4. United States Department of Justice, "U.S. Settles Case of Gene Therapy Study That Ended with Teen's Death," February 9 2005; http://web.archive.org/web/20070807161741/http://www.usdoj.gov/usao/pae/News/Pr/2005/feb/UofPSettlement+release.html




Elizabeth Woeckner, M.A. CIRCARE President
Adil Shamoo, Ph.D. CIRCARE Co-Founder

4 Comments:

At Friday, June 13, 2008 10:05:00 PM, Anonymous watchdogonscience said...

Thank you for sharing this very believable and disturbing story describing unethical experimental clinical practices which continue still today. The medical and research industries, unfortunately, are too powerfully networked with the government, pharma and media for any legislative activism to make a significant difference.

A recent cover up during yet another gene therapy death occurred last year. Jolee Mohr who had only moderate arthritis quickly died after her second injection of an arthritis-gene therapy virus. This arthritis gene therapy, if successful, had the potential of making 3 billion dollars per year profits. Despite the fact they found that the virus had migrated to Jolee Mohr’s brain, tonsils, spleen, lung and blood, “they” still discounted its involvement in her death. Unfortunately all the same unethical practices as seen in Jesse’s case, were seen in Jolee’s case… with doctor’s conflict of interests to improper informed consent. These unethical practices happen all the time and are intentionally hidden from the public’s eye.

I think the only way to stop this disgusting unethical conduct is to educate patients to BOYCOTT CLINICAL TRIALS until the academia industry cleans up their act. I also believe that we should try to SHUT OFF ANY FUNDING TO ACADEMIA until we see leadership take a stand against these unethical human experimentation practices. We also should STOP GIVING DONATIONS TO LARGE NON-PROFIT GROUPS who support academia until they advocate for decent policies that promote ethical human clinical trials. You have to first “punch academia in the gut” with cutting their funding and reducing the number of human subject volunteers. Then they not only will be agreeable to legislative changes, but advocate for it and the process will succeed. Otherwise…don’t hold your breath. You will see no effective legislative changes no matter how hard CIRCARE tries.

 
At Sunday, June 15, 2008 7:21:00 PM, Blogger LisaMarie said...

Watchdog,
So in other words, we should halt scientific progress until there's no risk? What kind of solution is that?

 
At Monday, June 16, 2008 8:06:00 PM, Anonymous Anonymous said...

I agree that there needs to be careful monitoring of clinical trials, with close external review, especially given how much emphasis is placed on publication by tenure and promotion committees. However...
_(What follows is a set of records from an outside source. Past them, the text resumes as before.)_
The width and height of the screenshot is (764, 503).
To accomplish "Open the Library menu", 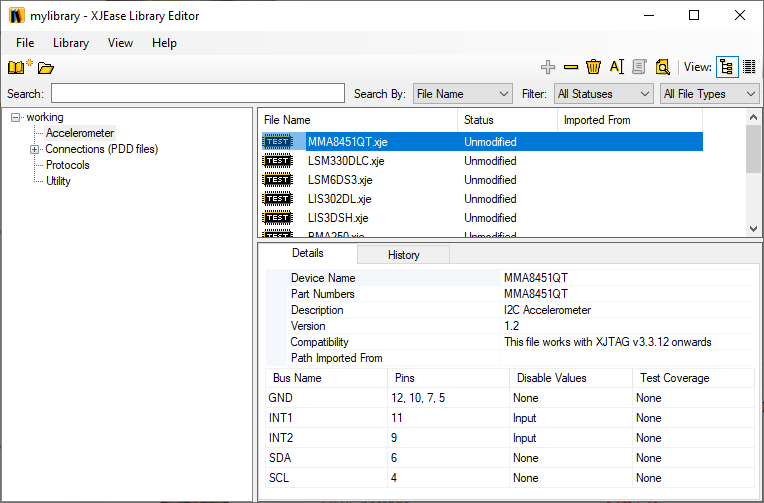I will (x=71, y=43).
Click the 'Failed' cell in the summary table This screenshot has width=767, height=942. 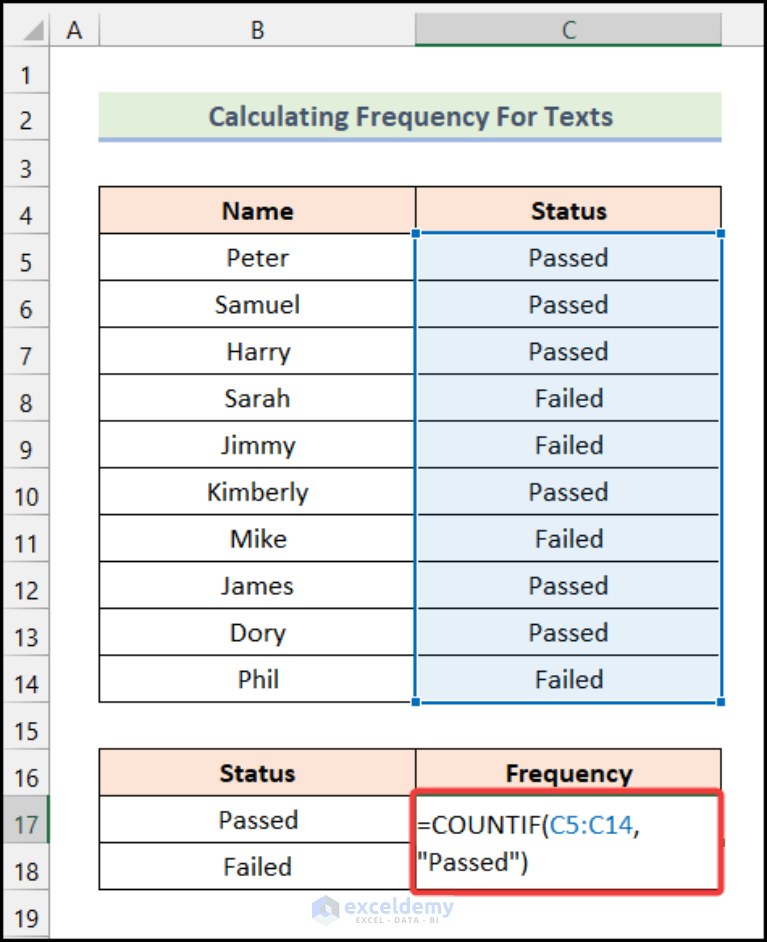256,866
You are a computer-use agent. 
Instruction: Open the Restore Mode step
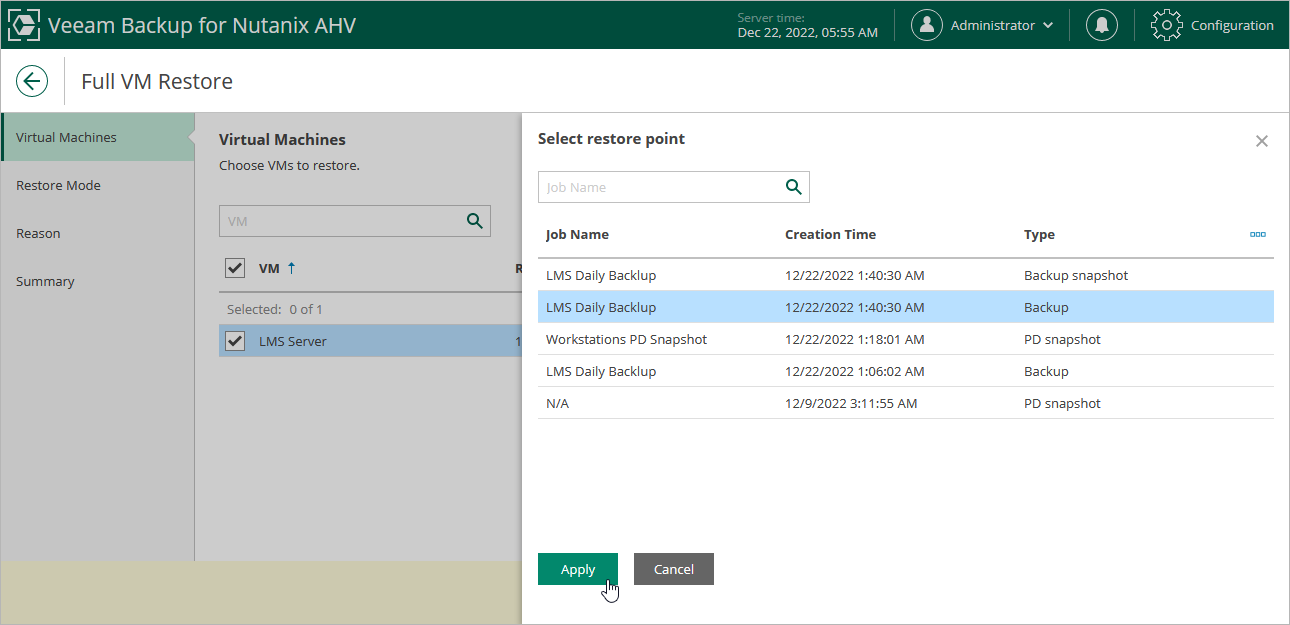58,185
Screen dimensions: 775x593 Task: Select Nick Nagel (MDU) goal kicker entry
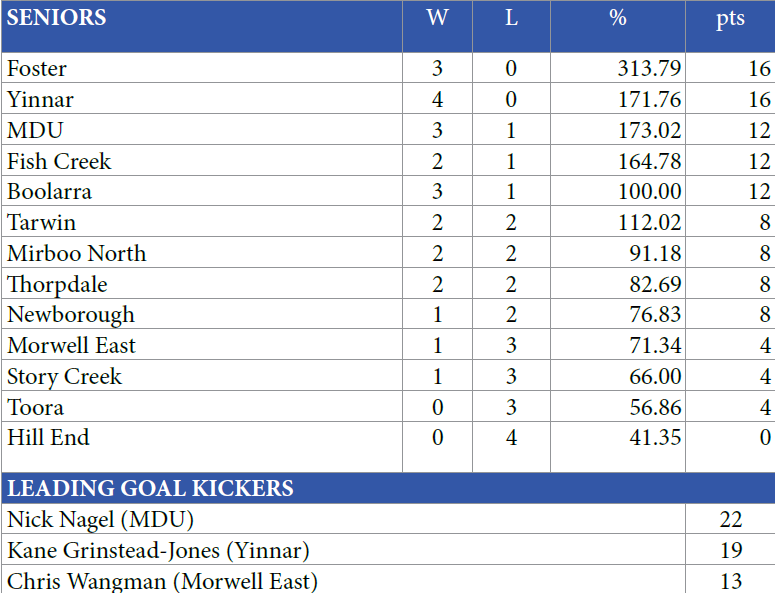tap(100, 520)
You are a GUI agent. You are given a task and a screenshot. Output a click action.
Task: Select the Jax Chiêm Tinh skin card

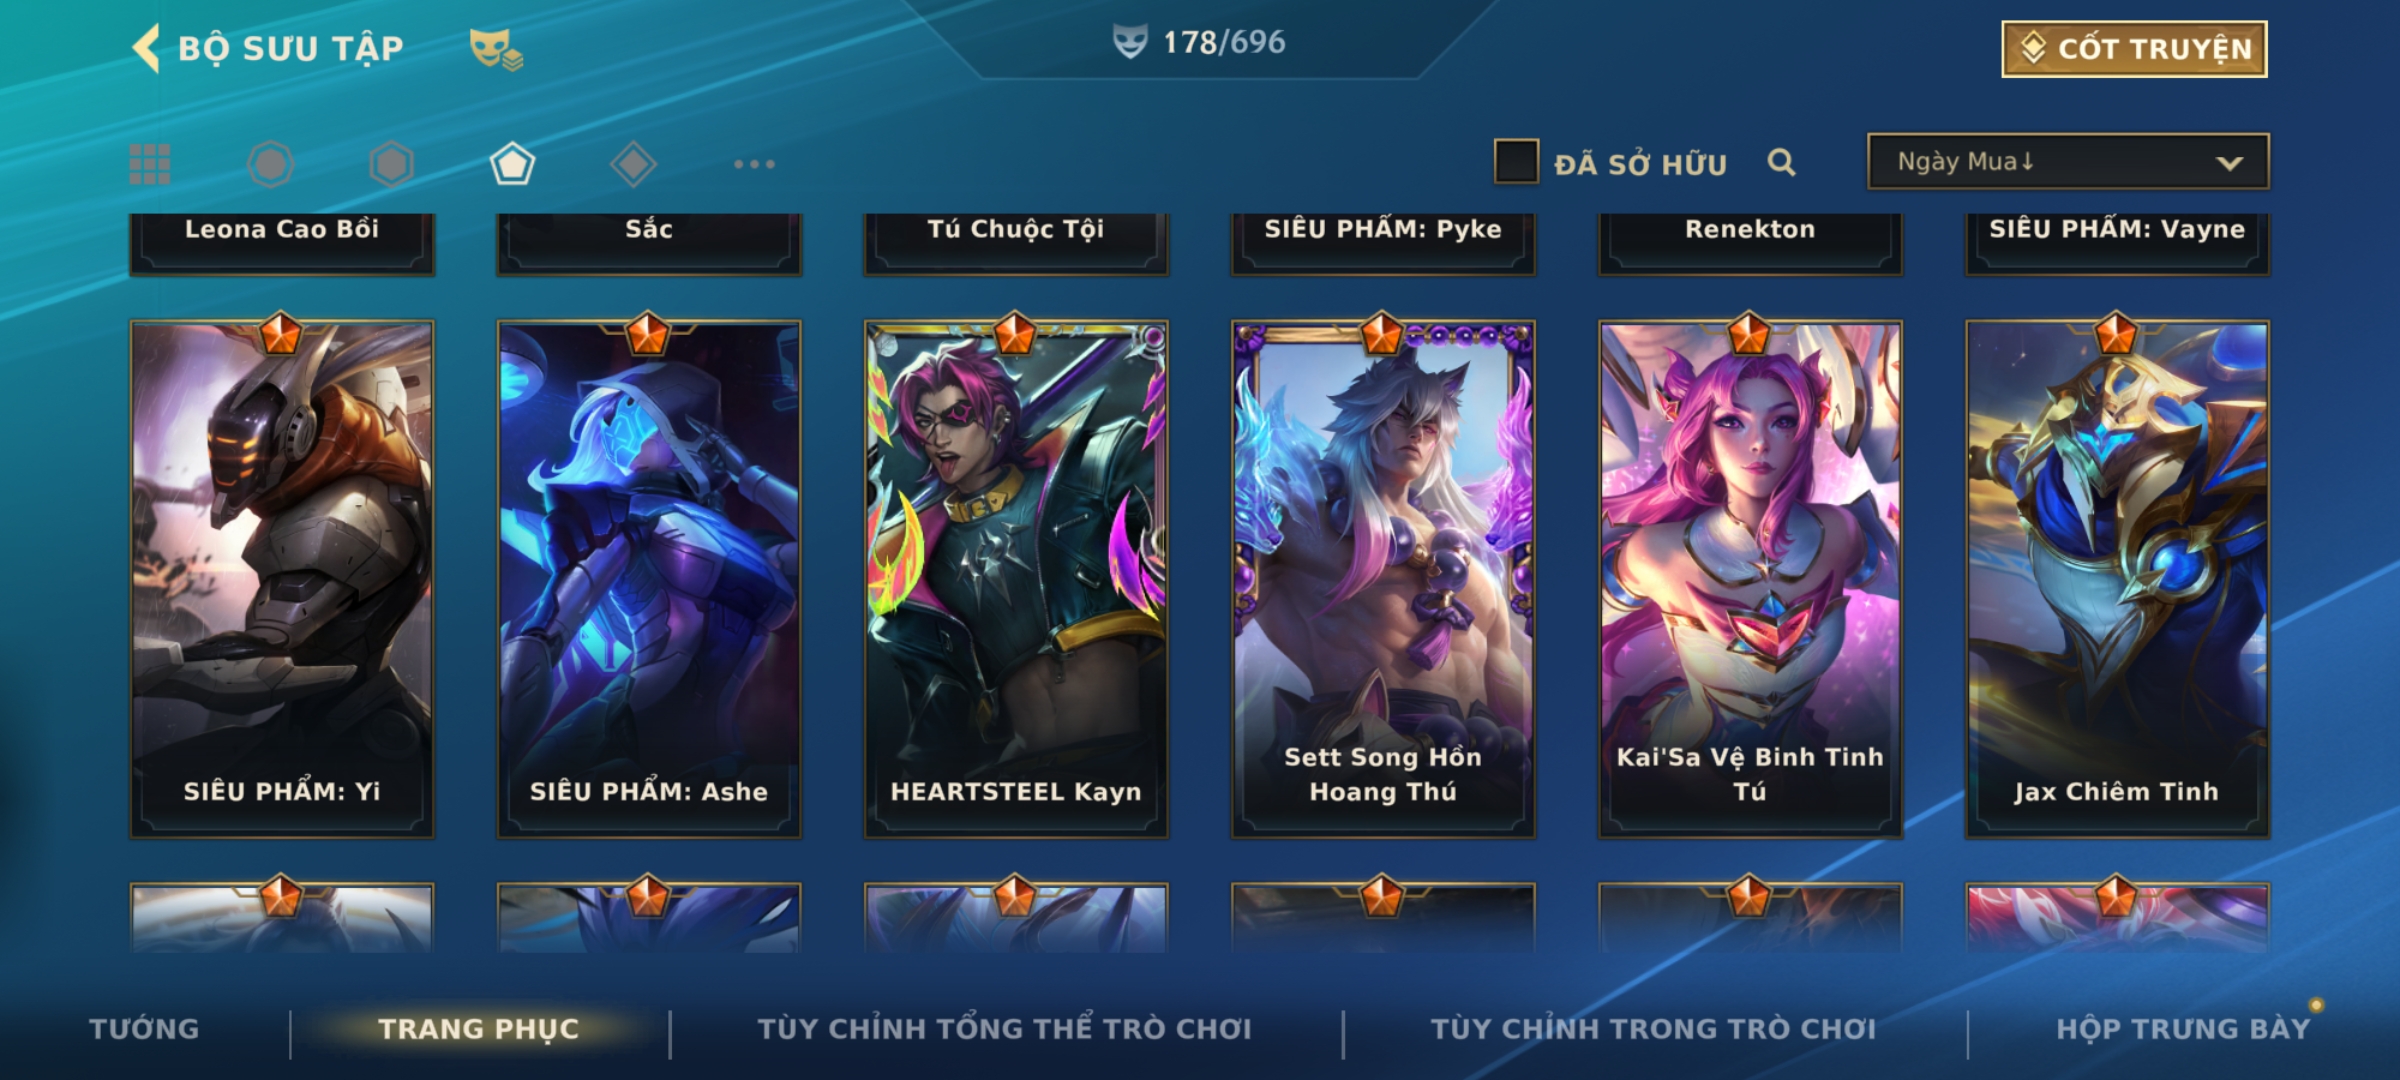[2117, 578]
An unintended consequence of the attention paid to human subjects research has been an immense amount of bureaucracy and paperwork that hampers even simple research. Getting a voluntary, anonymous survey with no measurable harm to the subjects (beyond paper cuts) approved by an IRB at my institution has already taken over two months -- and this is for an "exemption", not even a full review. If anything, the results of the survey will enable me to more effectively advocate for funding for programs that directly benefit patients and families.

So while we should ensure safety in clinical trials to the extent we can...we need to make sure we're not killing the ability to do research in places where close scrutiny is clearly ludicrous. I'm a clinician -- this work is being done on my "spare time", and I'm certainly not going to live or die by the results. The way things are going, the incentive is for me to forget it and kiss intellectual curiosity and population well-being goodbye...

 
At Monday, June 16, 2008 9:11:00 PM, Blogger Maurice Bernstein, M.D. said...

Anonymous from today 6-16-2008, what approach or by what activistic means can the system be changed to streamline the proceedures and yet maintain oversight and safety? As someone who is involved in research and knows the details of the process, do you think it is your responsibility to participate in creating change? What can you do without the risk of losing your professional position? ..Maurice.